Monday, February 06, 2006
What do Anglicans believe? Part 6
Miss Evelyn Underhill--Anglican mystic, poet, and novelist
For a change of pace, I thought I would turn to a quote from a more "spiritual" writer on the Anglican faith. It is hard to find a piece of Evelyn Underhill's writing that is not worth being quoted. Here is an excerpt from a speech, titled "Sacraments and Mysticism," given to the 1927 Anglo-Catholic Congress in London. It answers some of the concerns of both puritanical protestantism as well as esoteric New Age religion and exhibits the Anglican and Benedictine value of moderation.

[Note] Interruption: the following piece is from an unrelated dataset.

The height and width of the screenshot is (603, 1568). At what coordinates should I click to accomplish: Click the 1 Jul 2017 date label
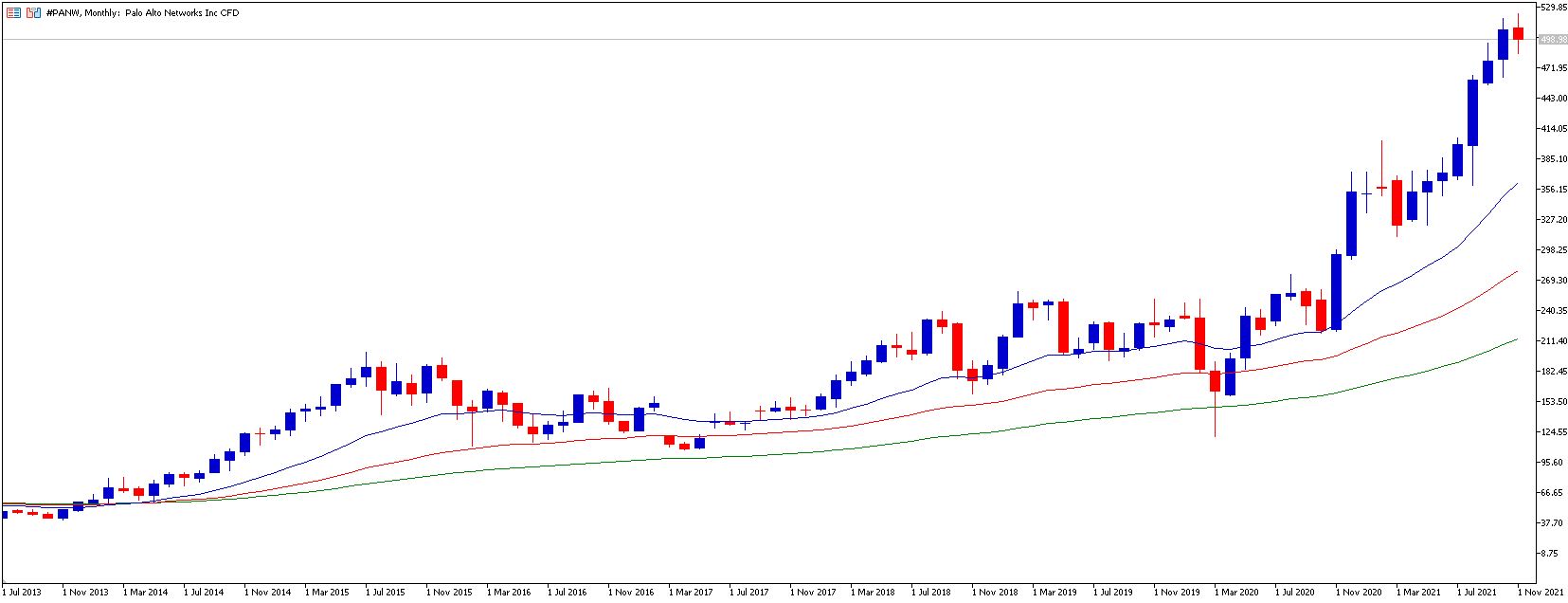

As, if we want to feed a living and growing plant, we must feed it through the soil in which it is growing and not root it up and shake it free of soil till it is "pure plant"--so it is dangerous and, indeed, impossible to shake the living soul free of all its bodily and physical attachments, and try to treat it as "pure" spirit. Our souls and our senses are closely allied, and the God who is the God of our most apparently spiritual experience is also the God of our sensory experiences . . .
Therefore, an arrogant refusal to recognize that God does come to us through things perceptible to the senses--here and not in some hypothetical "spiritual" world" only known in some abnormal state of consciousness--is bad mysticism and bad religion too. Just as bad as the opposite extreme, which distrusts all secret, inarticulate communion of spirit with Spirit--all invisible religion--and tries to limit God by his sacraments.